## PAGE TEXT:
----------------

Page MenuHomePhabricator

Redesign Wikimedia Enterprise baseline schema to schema.org standards
Closed, ResolvedPublic

Description

Current:

{
  "qid": "Q...",
  "wpid": "###",
  "title": "TITLE",
  "url": "URL Link",
  "db_name": "WIKI PROJECT CODE",
  "lang": "LANG ISO CODE",
  "revision_dt": "TIMESTAMP",
  "content": {
      "license": ["CC BY-SA"],
      "html": "STRING BLOCK",
      "wikitext": "STRING BLOCK"
  }
}

Details

Due Date
Apr 30 2021, 4:00 AM

Event Timeline

RBrounley_WMF triaged this task as High priority.
RBrounley_WMF set Due Date to Apr 30 2021, 4:00 AM.
RBrounley_WMF updated the task description. (Show Details)

So here's a draft of what we're thinking...curious other folks thoughts. A few nitpicks I have below:

{
  "name": "Basic_access_authentication",
  "identifier": 1214512,
  "version": 1014850939,
  "dateModified": "2021-03-29T12:52:41Z",
  "url": "https://en.wikipedia.org/wiki/Basic_access_authentication",
  "inLanguage": {
    "name": "English",
    "identifier": "en"
  },
  "mainEntity": {
    "identifier": "Q766839"
  },
  "project": {
    "name": "Wikipedia",
    "identifier": "enwiki"
  },
  "articleBody": {
    "html": "...html of the page",
    "wikitext": "...wikitext of the page"
  },
  "license": [
    {
      "identifier": "CC BY-SA",
      "name": "Creative Commons Attribution–ShareAlike License"
    }
  ]
}
  1. Are there standards for licensing? For instance, is there programatic shorthand for "CC BY-SA". Tagging @mwilliams @Seddon on this in case they know.

----------------

## DATASET SECTION:
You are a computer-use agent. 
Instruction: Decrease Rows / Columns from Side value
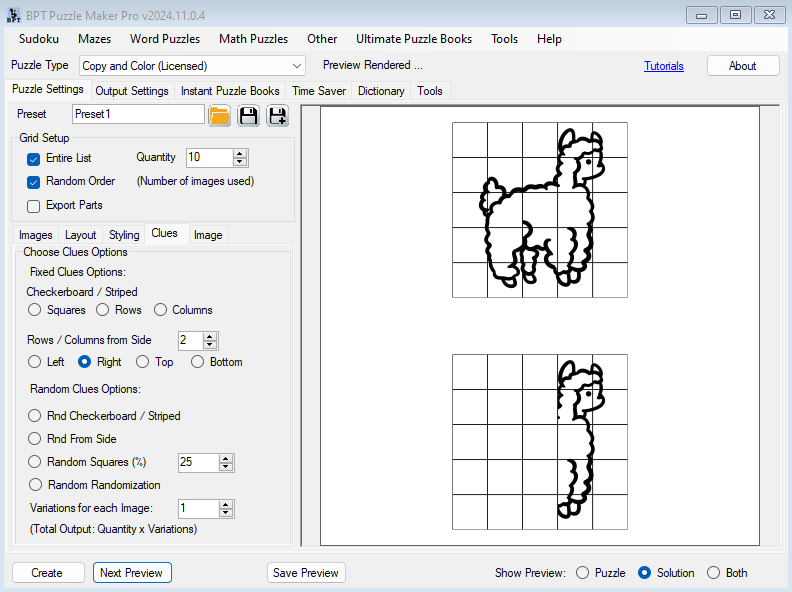click(210, 345)
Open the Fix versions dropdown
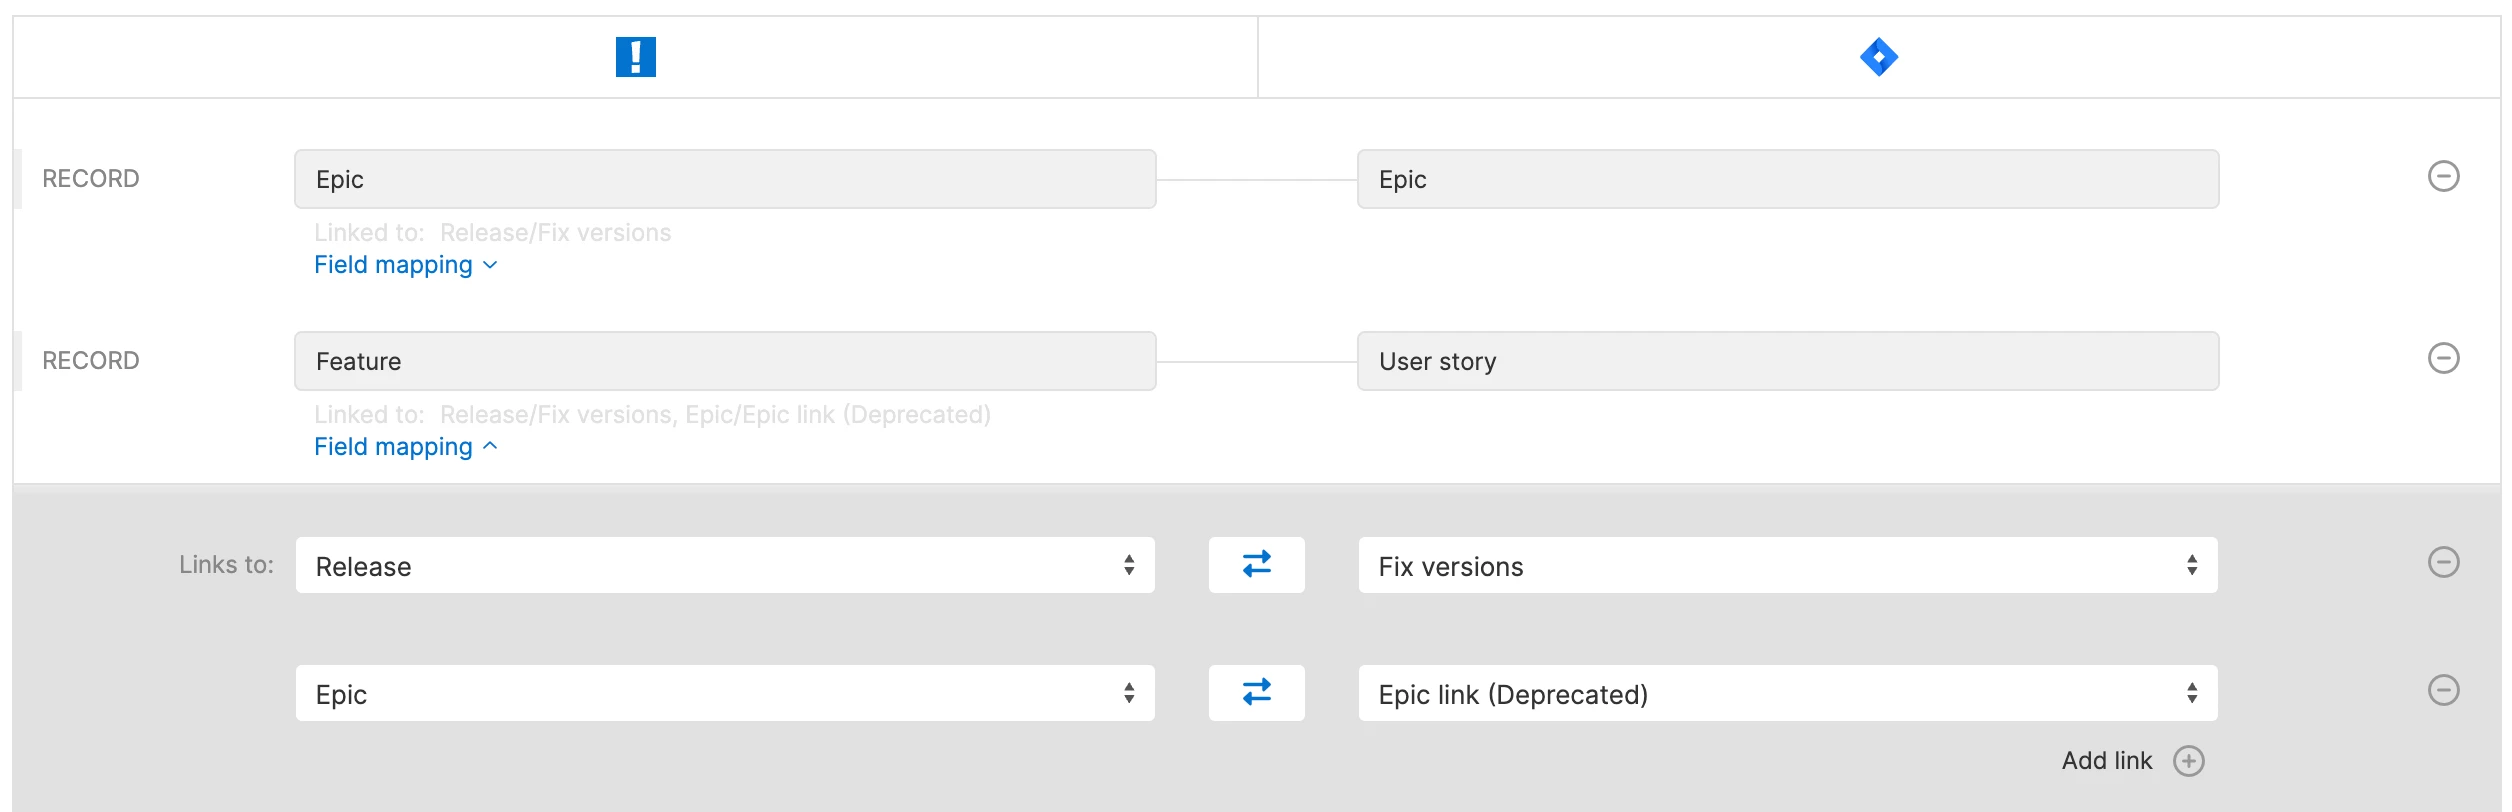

----------------

## WHAT IS ASKED:
From the schema redesign page, extract the passage that begins at the words "Event Timeline" and ends after the words "description. (Show Details)". Reproduce it without any changes.

## SOLUTION TO THIS TASK:
Event Timeline

RBrounley_WMF triaged this task as High priority.
RBrounley_WMF set Due Date to Apr 30 2021, 4:00 AM.
RBrounley_WMF updated the task description. (Show Details)